Le Comité central du Parti communiste cubain a donné son feu vert mercredi 17 juin à un programme de réformes économiques qui adapte l'économie du pays vers davantage de mécanismes de marché. Ces mesures cherchent non seulement à favoriser l'investissement privé, mais aussi à attirer des fonds provenant des Cubains vivant à l'étranger tout en réduisant le poids de l'État dans l'économie.
« Le comité central du Parti approuve les nouvelles propositions de transformations économiques et sociales », a indiqué la télévision d'État. Cette décision a été prise durant une session plénière extraordinaire qui se penchait sur une série de réformes novatrices.
Ces réformes, récemment révélées par le gouvernement, visent avant tout à libéraliser l'économie. Elles doivent encore recevoir l'aval de l'Assemblée nationale, qui se réunira en session extraordinaire ce jeudi, moins d'une semaine après l'annonce par le président Miguel Díaz-Canel.
Raúl Castro, l'ex-président influent de Cuba, a exprimé son soutien à ces propositions. Même s'il n'occupe plus de fonction officielle, il reste à 95 ans un acteur clé des décisions relatives à l'avenir de l'île. Dans une lettre présentée lors de la réunion, Castro a qualifié ces réformes de « ce qui convient le mieux à la révolution à l’heure actuelle ».
Le contexte d’une pression américaine croissante
Ces initiatives interviennent dans un climat de grande pression exercée par les États-Unis, notamment sous la présidence de Donald Trump, qui a imposé un embargo pétrolier sévère sur l'île. Washington désire un changement économique, voire politique dans le pays, situé à proximité des côtes de Floride.

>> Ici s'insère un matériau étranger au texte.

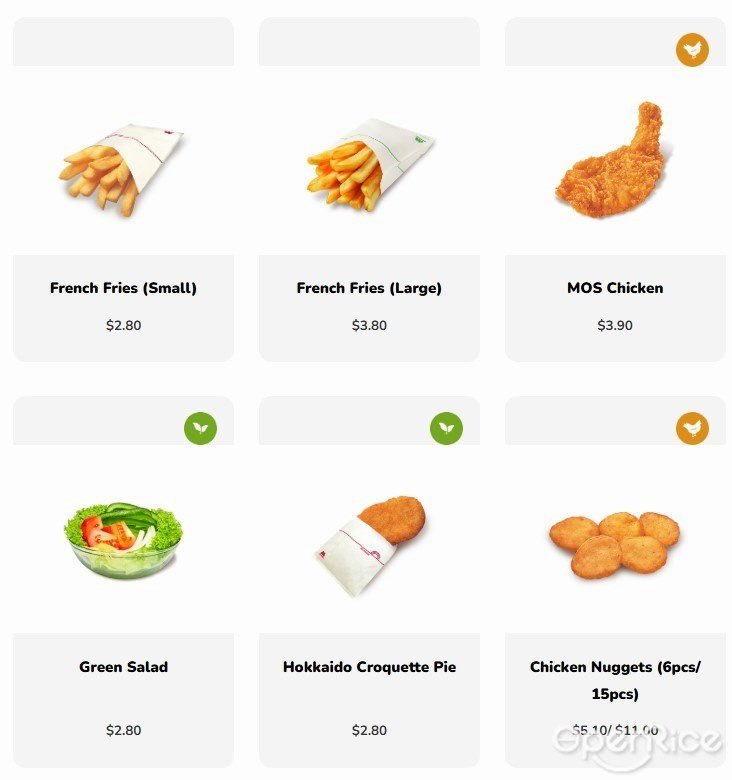Click the Hokkaido Croquette Pie title
This screenshot has width=732, height=780.
click(x=369, y=667)
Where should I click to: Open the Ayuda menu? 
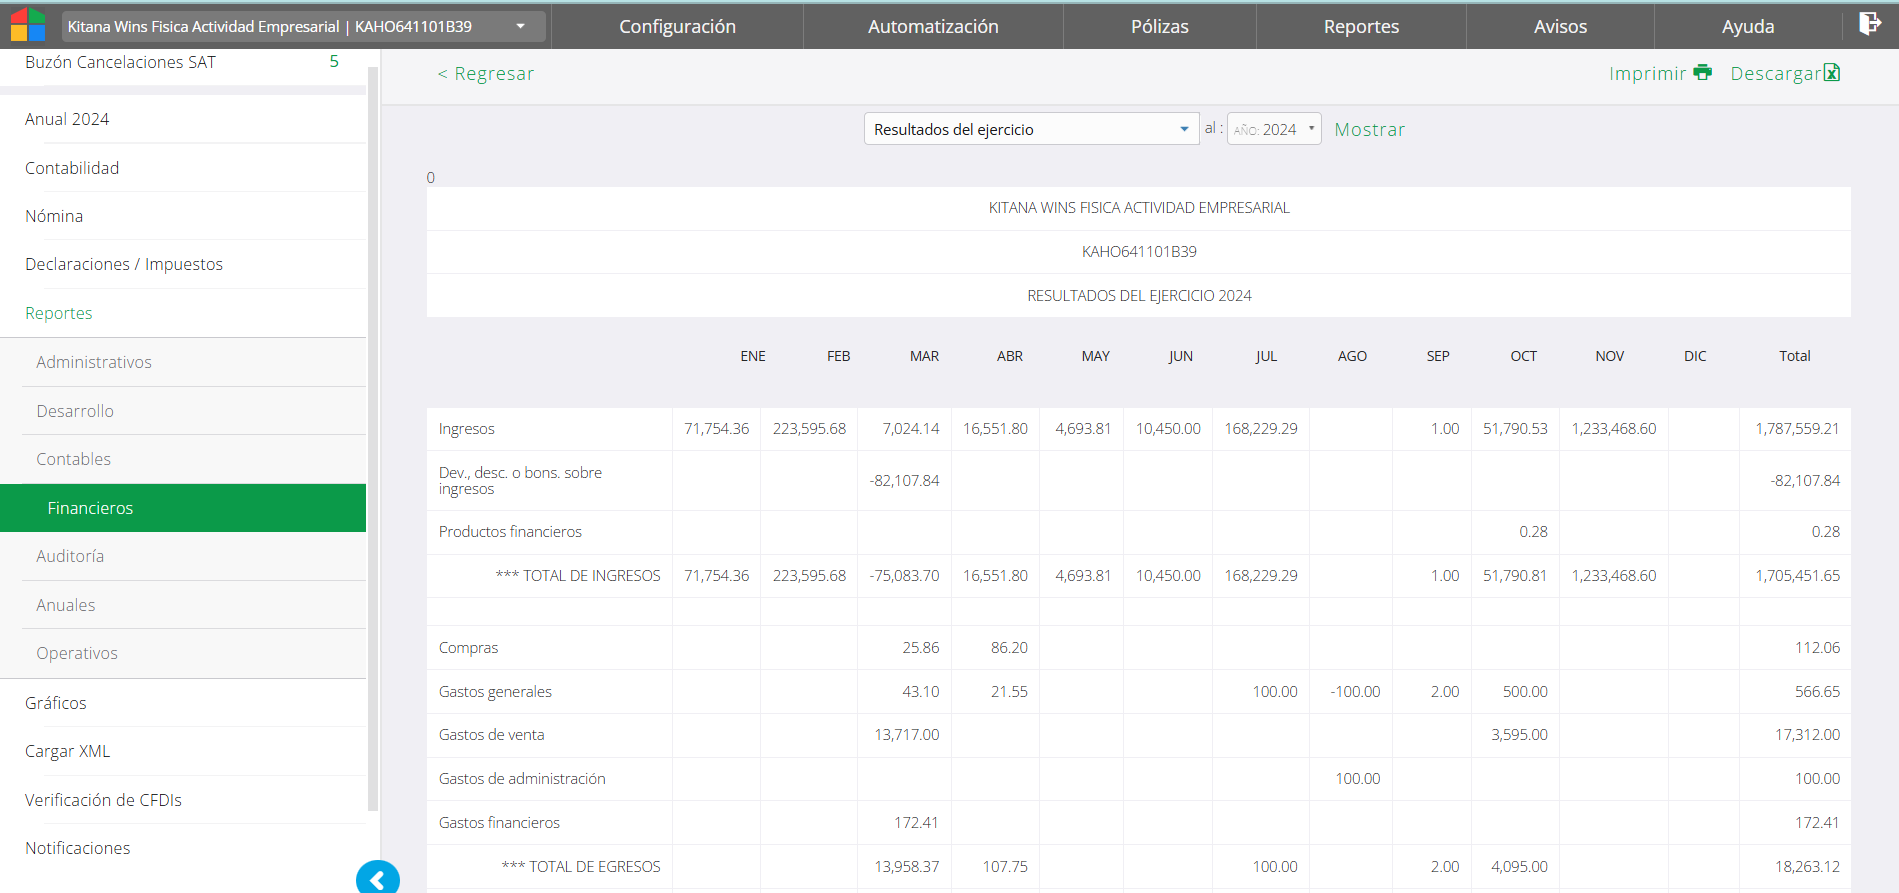1747,27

Manuel Marrero, le Premier ministre cubain, a souligné que ces réformes ne signifient pas un abandon de la responsabilité sociale de l'État.
Face à un blocus sévère qui a conduit l'économie cubaine à des limites critiques, les coupures de courant et les pénuries de produits essentiels, ces réformes apparaissent comme une tentative de stabiliser la situation. Le président Díaz-Canel a promis que la gamme d'activités ouvertes au secteur privé serait « la plus large possible ».
Le gouvernement cubain espère que ces changements permettront d'atténuer la crise croissante.